(Stored records)

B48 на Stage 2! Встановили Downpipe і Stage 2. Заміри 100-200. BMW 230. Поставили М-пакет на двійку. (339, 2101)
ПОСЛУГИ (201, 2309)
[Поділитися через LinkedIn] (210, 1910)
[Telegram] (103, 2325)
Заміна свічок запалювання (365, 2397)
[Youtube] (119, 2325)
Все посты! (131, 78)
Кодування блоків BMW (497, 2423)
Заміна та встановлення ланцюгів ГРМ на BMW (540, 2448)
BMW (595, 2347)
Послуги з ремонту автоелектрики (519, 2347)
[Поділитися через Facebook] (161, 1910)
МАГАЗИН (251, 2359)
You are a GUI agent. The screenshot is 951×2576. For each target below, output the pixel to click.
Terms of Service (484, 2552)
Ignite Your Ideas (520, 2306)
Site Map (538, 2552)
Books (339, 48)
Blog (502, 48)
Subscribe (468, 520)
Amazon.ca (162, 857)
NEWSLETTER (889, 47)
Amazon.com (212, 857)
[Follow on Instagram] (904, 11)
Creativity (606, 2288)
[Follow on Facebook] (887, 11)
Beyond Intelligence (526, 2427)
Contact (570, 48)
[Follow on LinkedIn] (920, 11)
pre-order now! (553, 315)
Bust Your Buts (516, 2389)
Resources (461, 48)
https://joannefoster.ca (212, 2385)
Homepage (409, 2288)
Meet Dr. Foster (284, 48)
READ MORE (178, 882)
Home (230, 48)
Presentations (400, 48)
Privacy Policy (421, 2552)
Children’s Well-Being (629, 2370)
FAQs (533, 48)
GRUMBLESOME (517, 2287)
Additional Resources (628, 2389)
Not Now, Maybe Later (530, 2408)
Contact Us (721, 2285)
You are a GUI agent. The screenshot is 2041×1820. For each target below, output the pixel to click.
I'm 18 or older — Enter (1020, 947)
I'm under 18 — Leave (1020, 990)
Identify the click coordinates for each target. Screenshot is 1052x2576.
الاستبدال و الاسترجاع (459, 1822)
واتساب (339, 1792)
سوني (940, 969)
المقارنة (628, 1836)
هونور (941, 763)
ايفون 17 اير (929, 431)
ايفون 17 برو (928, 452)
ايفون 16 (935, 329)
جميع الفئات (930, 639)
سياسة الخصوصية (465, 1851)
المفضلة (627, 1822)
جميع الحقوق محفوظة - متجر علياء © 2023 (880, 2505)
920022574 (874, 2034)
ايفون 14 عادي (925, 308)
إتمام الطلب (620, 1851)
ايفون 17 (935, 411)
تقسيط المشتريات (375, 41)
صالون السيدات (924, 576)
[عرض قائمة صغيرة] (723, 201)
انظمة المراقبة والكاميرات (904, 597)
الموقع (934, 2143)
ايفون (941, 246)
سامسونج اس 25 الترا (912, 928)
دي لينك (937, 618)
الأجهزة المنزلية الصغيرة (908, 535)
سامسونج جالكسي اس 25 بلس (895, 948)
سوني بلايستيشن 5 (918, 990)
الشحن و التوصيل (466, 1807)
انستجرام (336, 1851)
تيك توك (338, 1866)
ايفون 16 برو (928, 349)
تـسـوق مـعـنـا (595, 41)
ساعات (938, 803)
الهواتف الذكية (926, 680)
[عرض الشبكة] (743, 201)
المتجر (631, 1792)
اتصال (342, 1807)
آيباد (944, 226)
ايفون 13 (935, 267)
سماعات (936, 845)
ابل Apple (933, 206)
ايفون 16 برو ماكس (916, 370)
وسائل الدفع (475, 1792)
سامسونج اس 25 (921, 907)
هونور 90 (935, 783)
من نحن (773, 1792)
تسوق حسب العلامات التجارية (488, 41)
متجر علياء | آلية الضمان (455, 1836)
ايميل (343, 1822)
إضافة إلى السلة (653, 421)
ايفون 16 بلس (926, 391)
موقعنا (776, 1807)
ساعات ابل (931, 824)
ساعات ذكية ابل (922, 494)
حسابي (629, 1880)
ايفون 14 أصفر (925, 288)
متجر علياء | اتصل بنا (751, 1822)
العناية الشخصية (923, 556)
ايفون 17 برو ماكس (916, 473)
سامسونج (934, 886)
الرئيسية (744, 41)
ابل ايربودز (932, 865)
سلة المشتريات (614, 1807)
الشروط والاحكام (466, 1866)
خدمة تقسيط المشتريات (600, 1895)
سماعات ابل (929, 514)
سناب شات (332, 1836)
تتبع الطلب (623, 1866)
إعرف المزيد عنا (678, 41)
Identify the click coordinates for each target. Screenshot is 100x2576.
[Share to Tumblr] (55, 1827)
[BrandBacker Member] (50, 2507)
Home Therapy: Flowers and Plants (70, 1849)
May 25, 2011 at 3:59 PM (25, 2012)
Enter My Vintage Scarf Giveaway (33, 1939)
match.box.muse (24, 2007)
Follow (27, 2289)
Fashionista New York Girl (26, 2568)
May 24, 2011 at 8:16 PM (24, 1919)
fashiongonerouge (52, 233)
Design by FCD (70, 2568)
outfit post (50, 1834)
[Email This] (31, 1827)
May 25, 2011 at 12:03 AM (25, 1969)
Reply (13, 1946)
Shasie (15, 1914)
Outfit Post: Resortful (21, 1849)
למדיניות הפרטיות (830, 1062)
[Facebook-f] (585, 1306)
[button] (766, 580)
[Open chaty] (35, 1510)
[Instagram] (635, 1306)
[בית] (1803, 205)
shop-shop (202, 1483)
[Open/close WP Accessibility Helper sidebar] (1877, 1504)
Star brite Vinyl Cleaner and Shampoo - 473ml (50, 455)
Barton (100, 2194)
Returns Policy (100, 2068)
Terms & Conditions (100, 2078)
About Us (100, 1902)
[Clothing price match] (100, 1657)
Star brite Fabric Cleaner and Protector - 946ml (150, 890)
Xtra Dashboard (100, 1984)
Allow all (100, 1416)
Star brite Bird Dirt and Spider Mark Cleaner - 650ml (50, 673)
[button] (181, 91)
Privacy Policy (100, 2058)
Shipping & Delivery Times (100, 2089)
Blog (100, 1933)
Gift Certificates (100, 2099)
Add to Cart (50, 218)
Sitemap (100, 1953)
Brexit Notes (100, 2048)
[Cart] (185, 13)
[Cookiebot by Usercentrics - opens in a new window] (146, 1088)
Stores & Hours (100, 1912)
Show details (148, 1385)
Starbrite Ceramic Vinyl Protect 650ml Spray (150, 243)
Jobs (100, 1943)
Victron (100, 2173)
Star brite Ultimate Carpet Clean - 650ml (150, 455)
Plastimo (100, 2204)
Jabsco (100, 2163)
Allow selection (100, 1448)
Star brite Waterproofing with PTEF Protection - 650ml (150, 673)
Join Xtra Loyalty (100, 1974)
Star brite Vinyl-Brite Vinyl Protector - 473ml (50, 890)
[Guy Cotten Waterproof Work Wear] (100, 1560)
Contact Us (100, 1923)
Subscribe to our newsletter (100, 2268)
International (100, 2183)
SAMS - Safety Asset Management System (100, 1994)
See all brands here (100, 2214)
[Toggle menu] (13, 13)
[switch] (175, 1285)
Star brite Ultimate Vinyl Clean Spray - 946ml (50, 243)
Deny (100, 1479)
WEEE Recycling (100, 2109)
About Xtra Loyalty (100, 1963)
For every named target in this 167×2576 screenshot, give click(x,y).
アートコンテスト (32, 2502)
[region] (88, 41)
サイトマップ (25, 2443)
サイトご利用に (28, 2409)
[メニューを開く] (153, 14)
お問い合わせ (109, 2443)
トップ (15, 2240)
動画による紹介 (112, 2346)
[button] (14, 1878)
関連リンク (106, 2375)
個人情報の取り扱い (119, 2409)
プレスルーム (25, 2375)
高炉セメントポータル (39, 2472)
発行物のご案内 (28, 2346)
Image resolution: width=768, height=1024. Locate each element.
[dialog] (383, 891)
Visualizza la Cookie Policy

- **Goal of the exercise**
Looking at the data above, say how many lines include the string "target" and add nothing.

- **Completed task**
5